Mit 14.750 Quadratkilometern ist der Serengeti Nationalpark ein wenig kleiner als Schleswig-Holstein. Ein derart großes Gebiet lässt sich gut mit kleinen Flugzeugen überwachen, zumal große Teile der Serengeti aus offener Savanne bestehen.
Seit 1964, als die Zoologische Gesellschaft Frankfurt die erste Cessna an Tanzania National Parks Authority (TANAPA) übergeben hat, ist die Bereitstellung von Flugzeugen bzw. die Übernahmen von allem was aus der Luft erledigt werden muss, ein fester Bestandteil der ZGF-Aufgaben in der Serengeti.
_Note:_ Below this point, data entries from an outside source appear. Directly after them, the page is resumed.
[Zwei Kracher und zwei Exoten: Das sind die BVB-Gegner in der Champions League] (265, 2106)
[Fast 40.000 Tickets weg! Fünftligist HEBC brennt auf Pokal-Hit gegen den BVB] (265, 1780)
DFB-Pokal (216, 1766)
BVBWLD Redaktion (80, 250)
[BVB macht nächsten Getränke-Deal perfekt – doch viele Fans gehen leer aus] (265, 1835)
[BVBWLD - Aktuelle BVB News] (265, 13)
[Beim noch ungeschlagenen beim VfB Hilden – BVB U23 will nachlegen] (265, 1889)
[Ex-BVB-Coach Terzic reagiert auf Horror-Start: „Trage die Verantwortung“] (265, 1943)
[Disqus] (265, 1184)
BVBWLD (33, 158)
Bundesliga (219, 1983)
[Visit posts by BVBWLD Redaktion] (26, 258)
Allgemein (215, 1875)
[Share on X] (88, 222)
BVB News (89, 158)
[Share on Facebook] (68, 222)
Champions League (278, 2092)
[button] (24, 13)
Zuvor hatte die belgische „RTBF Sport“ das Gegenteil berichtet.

Zurzeit besteht unsere Miniflotte aus einer Aviat Husky und einer Cessna 172. Die Husky ist ein sehr kleines und leichtes Flugzeug, das in geringer Höhe und mit langsamer Geschwindigkeit fliegen kann und sich daher gut dafür eignet, nach Zeichen von Wilderei Ausschau zu halten.
Das zweite Flugzeug, die Cessna, wird ebenfalls für Patrouillenflüge eingesetzt, aber auch für Tierzählungen und für Logistikflüge. Beide Maschinen werden vorwiegend von einem Piloten des Nationalparks (TANAPA) geflogen, aber auch von unserem Projektleiter, der ebenfalls ein sehr erfahrener Pilot ist.
Im Monat werden mit beiden Flugzeugen zwischen 50 und 60 Stunden an reinen Patrouillenflügen absolviert. Das heißt der Park aber vor allem auch die Parkgrenzen werden systematisch abgeflogen. Werden dabei Zeichen von Wilderei oder andere Probleme für den Park entdeckt, gibt der Pilot die Information und Position an das Kontrollzentrum weiter. Dort wird der weitere Einsatz von Rangern koordiniert, die dann gegebenenfalls mit dem Fahrzeug an den entsprechenden Ort fahren.
Aus der Luft lassen sich Situationen erkennen, die die Ranger mit reinen Patrouillen zu Fuß oder mit dem Fahrzeug nicht sehen würden. Beispielsweise versteckte Camps von Wilderern, aber auch Touristenfahrzeuge, die verbotenerweise Off-Road fahren. An den Parkgrenzen sieht man aus der Luft schnell die Spuren von Vieherden, die illegal zum Weiden in den Park getrieben werden, oder Bautätigkeiten, die da nicht sein sollten.
Genaue Daten über die Größe von Tierpopulationen oder deren Verteilung und Wanderung sind eine wichtige Grundlage für das Naturschutzmanagement in einem Gebiet. Bei großen Tieren und offenem Gelände lassen sich solche Daten sehr gut aus der Luft gewinnen.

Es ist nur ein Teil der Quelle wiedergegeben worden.